Arthur Jafa’s 2016 video essay Love Is the Message, the Message Is Death—which had its festival world premiere at BlackStar—catapulted him into a new stratosphere of success and acclaim as a visual artist. But as many know, his artistic roots go back to his work as a cinematographer on Daughters of the Dust (1991). In a candid conversation with Roísín Tapponi, Jafa talks about his return to cinema, directing his first feature film at the age of 65, his kinship with Jean-Michel Basquiat, and coming to terms with his ambition.
It’s been 30 years since Cheryl Dunye’s The Watermelon Woman—a comedic critique of Hollywood’s racist stereotypes set in Philadelphia and the first US feature to be directed by a Black lesbian. Dunye has gone on to become a prolific television director and make more feature films, but in her essay for Seen, she returns to her directorial choices in The Watermelon Woman. She considers how this film, made with little money and time, has become queer canon—a touchstone for subsequent generations of Black queer filmmakers and audiences, in particular Black lesbians and studs.
A movie that is certain to leave its mark is Bouchra (2025), Meriem Bennani’s moving debut feature that combines documentary and narrative techniques to tell the story of a queer Moroccan coyote filmmaker and her cardiologist mother. Shot in 3D animation and written and directed with Orian Barki, this loosely autobiographical film tells the story of how a mother and daughter deal with their unresolved tensions. Samia Labidi’s profile looks at how Bennani’s work refuses categorization or genre and simultaneously feels capacious in its joy, grief, exile, tenderness, and rage. Labidi writes that for Bennani, “Imagination is not escape. Imagination is the practice that keeps us capable of collective transformation.”

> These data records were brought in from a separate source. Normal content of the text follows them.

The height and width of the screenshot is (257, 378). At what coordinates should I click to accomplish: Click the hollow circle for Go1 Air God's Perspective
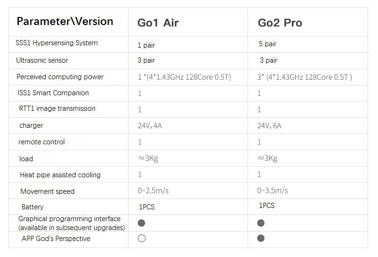141,239

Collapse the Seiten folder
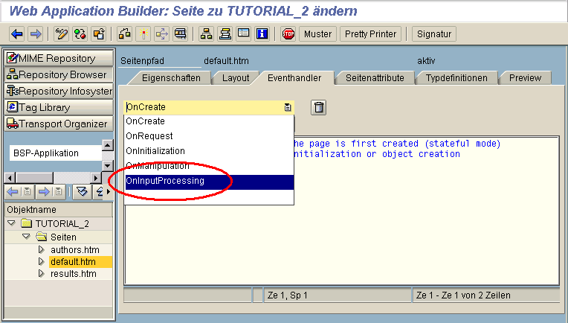tap(26, 237)
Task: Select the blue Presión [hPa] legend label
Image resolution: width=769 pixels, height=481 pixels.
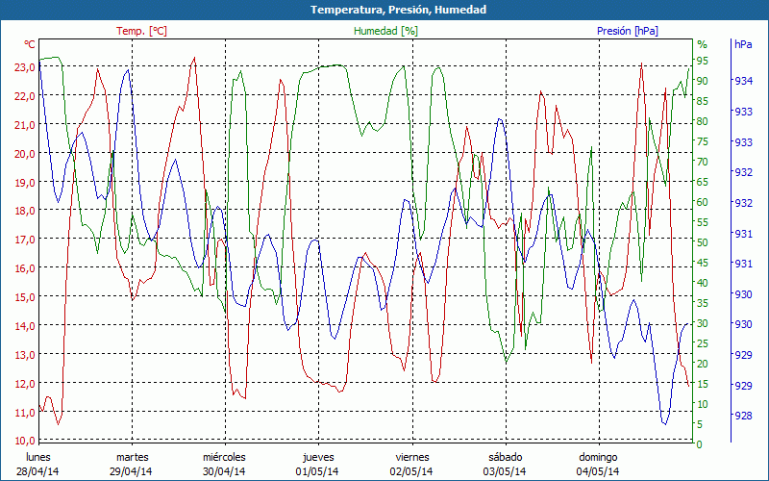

This issue wouldn’t be in your hands without Leo Brooks’s art direction, Akili Z. Davis’s thoughtfulness, Shauna Swartz’s attention to detail, and Akua Maat, Autumn Valdez, Pablo Alarcon Jr., Kavita Rajanna, Camille Acker, and Yasmine Espert. Most importantly, Seen would not exist without the vision of Maori Karmael Holmes. She’s always been a step ahead of the times because she knows who’s preceded her time, as well as the artists whose names we don’t know and should. Her knowledge, her curiosity, and her kindness have gotten us to our 10th issue, and for that, I’m grateful.